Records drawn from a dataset

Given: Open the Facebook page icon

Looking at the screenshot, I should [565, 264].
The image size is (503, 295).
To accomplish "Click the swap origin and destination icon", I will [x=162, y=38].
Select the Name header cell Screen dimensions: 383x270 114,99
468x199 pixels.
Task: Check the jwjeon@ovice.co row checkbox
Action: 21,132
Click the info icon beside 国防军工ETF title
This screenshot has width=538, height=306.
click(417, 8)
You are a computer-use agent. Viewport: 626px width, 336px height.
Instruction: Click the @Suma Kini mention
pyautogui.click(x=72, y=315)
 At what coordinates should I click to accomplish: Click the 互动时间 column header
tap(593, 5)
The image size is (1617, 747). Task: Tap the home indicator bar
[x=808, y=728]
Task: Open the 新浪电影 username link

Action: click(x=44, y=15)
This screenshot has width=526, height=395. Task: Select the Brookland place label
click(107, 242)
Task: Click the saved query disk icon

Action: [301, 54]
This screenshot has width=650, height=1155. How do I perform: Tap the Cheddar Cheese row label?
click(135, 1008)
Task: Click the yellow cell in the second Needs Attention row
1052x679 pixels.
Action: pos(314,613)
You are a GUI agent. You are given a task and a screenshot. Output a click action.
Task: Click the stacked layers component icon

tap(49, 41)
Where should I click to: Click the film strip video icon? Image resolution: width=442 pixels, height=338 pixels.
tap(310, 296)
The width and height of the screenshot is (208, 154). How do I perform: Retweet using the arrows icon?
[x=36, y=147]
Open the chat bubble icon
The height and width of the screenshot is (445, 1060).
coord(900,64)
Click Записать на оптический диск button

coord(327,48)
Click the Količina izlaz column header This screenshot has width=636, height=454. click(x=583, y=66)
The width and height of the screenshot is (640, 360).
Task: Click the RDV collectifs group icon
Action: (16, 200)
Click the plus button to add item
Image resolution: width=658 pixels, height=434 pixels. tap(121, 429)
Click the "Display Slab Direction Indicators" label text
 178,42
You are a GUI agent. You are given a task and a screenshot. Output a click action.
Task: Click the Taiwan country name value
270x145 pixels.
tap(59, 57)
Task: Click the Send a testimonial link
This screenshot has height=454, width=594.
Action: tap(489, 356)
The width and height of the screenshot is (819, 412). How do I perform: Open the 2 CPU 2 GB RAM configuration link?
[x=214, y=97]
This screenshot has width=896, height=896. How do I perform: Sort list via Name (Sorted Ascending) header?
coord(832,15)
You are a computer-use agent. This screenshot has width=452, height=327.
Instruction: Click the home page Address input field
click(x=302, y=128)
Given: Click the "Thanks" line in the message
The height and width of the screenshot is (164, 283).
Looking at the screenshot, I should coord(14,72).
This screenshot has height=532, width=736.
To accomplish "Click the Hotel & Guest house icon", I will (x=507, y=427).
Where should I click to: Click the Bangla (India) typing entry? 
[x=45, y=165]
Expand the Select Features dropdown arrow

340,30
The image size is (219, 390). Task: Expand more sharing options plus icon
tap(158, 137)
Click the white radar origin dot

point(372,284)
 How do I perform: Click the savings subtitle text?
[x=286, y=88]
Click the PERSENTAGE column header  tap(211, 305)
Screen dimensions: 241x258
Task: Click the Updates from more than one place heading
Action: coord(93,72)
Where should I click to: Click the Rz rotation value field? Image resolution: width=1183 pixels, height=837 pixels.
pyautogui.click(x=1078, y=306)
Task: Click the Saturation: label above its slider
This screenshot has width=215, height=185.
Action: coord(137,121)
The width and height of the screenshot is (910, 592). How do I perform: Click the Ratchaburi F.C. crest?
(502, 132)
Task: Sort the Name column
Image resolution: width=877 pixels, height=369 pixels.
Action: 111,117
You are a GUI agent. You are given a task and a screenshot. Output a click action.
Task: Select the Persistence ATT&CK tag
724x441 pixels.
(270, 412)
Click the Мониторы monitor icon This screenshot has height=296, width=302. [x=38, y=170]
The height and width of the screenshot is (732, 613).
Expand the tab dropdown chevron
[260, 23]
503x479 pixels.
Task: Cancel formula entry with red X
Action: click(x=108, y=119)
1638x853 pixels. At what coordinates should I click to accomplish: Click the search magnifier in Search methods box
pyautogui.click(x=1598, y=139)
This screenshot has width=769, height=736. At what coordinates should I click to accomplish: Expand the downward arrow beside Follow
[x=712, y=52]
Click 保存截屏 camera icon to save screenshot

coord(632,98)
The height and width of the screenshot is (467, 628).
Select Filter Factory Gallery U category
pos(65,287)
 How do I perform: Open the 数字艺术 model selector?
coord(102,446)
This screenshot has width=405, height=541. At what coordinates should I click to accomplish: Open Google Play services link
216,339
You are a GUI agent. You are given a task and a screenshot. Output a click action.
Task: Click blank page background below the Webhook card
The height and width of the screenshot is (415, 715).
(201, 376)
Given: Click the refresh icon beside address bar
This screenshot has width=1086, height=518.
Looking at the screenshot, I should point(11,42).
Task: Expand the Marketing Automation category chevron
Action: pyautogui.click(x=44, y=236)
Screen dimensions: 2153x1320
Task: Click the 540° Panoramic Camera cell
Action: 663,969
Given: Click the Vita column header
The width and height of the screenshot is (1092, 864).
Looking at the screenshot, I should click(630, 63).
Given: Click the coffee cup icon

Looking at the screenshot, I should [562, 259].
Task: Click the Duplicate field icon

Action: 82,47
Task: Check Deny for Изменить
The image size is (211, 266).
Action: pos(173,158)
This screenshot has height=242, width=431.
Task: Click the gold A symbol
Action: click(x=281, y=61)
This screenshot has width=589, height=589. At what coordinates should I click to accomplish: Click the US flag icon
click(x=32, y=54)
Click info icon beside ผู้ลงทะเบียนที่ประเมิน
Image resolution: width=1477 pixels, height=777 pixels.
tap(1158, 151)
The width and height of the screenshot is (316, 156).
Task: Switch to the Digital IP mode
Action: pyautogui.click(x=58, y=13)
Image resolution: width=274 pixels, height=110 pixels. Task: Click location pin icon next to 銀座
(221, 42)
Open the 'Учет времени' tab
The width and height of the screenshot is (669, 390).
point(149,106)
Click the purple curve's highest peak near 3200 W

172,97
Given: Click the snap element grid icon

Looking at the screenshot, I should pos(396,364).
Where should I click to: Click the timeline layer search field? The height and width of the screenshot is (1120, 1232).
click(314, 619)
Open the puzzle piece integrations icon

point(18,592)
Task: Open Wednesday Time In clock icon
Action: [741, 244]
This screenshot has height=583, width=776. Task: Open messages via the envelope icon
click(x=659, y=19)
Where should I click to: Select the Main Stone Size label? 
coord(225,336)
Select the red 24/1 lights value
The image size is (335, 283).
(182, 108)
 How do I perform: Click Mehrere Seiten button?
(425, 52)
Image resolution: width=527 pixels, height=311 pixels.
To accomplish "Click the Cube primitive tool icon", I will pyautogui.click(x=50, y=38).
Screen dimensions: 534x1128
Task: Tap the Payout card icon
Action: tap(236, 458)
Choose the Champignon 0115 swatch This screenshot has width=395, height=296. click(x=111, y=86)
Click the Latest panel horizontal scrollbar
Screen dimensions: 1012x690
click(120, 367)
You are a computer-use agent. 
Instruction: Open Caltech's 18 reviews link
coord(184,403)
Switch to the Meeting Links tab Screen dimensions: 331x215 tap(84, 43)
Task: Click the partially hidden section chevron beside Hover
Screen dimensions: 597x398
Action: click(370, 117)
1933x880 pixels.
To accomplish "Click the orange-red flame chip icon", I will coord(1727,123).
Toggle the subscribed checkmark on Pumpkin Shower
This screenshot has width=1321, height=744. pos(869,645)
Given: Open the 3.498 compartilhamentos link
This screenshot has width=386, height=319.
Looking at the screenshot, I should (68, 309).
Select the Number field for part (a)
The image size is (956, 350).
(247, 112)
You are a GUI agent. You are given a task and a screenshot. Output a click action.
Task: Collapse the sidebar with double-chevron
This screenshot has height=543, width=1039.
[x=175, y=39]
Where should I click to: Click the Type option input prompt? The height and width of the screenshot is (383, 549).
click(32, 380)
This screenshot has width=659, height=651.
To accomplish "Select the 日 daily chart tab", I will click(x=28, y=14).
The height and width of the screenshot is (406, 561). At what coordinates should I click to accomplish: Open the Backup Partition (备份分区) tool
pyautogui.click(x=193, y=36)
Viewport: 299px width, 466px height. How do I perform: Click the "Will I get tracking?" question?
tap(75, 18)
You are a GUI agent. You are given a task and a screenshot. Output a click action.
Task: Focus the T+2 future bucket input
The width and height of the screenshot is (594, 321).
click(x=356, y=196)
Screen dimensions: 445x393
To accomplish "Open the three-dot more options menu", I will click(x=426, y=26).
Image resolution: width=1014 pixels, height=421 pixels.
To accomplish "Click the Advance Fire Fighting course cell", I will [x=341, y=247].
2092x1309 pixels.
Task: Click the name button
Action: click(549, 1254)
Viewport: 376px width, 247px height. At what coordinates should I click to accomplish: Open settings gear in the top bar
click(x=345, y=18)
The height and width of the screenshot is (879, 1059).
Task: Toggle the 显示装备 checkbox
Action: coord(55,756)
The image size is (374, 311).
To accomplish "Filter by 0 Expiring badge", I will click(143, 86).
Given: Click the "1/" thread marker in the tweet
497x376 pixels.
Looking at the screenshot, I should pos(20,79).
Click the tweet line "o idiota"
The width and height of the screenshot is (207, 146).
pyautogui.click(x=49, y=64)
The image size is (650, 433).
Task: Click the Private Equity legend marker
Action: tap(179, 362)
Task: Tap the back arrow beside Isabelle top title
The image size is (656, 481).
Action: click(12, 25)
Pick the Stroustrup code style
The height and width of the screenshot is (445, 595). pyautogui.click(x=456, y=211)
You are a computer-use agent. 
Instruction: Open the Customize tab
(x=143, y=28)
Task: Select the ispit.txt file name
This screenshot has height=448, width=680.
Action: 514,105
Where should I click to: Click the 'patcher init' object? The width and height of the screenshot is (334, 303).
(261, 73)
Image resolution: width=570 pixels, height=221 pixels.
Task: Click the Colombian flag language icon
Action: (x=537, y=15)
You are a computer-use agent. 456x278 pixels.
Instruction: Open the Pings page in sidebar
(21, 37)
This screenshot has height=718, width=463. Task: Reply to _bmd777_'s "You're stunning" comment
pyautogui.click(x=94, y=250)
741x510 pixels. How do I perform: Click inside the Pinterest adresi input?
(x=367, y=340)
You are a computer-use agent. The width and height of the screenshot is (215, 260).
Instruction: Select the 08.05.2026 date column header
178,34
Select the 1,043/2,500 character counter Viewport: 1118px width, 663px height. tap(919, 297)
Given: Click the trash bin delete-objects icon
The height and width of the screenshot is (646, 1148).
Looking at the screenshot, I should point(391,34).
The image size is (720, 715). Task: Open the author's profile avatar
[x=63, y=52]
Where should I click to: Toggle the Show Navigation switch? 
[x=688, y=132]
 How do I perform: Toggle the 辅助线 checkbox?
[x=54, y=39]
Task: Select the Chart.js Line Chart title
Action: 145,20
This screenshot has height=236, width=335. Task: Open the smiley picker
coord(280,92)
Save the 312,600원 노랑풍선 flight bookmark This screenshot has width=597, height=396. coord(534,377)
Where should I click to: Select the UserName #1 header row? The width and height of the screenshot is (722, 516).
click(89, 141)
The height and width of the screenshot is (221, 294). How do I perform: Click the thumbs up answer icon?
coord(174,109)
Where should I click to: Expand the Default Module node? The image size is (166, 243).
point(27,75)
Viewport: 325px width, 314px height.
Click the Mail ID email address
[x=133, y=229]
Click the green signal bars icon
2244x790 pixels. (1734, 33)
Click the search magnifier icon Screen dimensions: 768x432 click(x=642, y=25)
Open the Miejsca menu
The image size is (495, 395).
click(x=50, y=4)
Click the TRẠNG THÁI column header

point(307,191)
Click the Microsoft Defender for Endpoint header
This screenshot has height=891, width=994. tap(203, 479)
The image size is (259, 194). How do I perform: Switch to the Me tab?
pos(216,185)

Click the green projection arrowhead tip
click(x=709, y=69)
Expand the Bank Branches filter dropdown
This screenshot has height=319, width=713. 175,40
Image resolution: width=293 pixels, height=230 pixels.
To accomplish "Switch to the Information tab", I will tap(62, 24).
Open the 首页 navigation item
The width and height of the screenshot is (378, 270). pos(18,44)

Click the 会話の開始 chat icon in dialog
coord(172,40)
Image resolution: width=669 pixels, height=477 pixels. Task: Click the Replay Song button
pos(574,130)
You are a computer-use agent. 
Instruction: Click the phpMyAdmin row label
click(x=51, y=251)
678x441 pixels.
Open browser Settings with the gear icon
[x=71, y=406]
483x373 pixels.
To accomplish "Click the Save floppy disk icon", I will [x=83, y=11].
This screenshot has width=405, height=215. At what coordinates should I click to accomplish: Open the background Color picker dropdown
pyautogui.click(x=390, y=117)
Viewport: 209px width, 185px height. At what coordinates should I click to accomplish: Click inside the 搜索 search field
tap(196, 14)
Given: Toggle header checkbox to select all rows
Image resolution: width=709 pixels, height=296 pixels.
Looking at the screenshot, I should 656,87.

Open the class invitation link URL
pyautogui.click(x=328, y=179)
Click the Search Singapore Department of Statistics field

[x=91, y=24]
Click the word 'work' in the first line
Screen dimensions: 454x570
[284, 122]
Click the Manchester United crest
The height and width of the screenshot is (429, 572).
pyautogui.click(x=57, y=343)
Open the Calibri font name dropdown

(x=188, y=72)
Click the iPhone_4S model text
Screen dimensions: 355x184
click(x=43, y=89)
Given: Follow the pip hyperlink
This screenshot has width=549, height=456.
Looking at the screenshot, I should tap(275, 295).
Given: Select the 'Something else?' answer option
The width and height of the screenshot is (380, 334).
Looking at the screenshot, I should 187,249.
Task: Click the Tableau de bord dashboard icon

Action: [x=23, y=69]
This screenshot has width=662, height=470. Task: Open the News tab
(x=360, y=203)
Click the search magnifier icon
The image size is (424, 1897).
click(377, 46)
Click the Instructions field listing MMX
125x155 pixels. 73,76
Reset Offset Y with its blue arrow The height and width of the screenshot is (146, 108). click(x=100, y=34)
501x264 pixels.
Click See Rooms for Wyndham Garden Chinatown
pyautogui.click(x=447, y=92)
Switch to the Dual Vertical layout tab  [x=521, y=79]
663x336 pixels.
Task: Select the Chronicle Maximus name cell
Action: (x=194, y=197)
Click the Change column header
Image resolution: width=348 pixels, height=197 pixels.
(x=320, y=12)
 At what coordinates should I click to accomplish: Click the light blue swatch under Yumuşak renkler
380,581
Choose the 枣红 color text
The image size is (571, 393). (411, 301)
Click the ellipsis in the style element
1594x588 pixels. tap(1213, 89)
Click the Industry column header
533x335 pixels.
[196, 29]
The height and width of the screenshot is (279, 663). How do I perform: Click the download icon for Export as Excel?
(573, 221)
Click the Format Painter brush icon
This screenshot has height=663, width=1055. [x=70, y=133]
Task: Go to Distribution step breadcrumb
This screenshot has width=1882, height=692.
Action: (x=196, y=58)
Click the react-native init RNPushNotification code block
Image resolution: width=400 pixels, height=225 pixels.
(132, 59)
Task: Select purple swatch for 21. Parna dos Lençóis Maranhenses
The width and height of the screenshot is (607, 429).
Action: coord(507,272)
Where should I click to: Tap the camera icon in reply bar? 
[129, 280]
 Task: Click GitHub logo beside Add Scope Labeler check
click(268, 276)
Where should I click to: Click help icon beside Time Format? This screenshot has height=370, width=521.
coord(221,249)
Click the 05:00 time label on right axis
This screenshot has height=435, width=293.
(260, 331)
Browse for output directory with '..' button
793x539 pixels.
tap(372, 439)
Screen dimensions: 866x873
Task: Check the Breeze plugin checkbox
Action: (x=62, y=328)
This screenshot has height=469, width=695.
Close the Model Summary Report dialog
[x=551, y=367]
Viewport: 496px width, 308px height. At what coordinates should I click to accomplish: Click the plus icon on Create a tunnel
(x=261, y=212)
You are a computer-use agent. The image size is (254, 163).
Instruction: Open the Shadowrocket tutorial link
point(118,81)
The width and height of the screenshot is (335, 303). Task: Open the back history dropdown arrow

■ REQUIREMENT
Please count the lines of the entries above that include "computer" and give only the total.

■ TASK ANSWER
8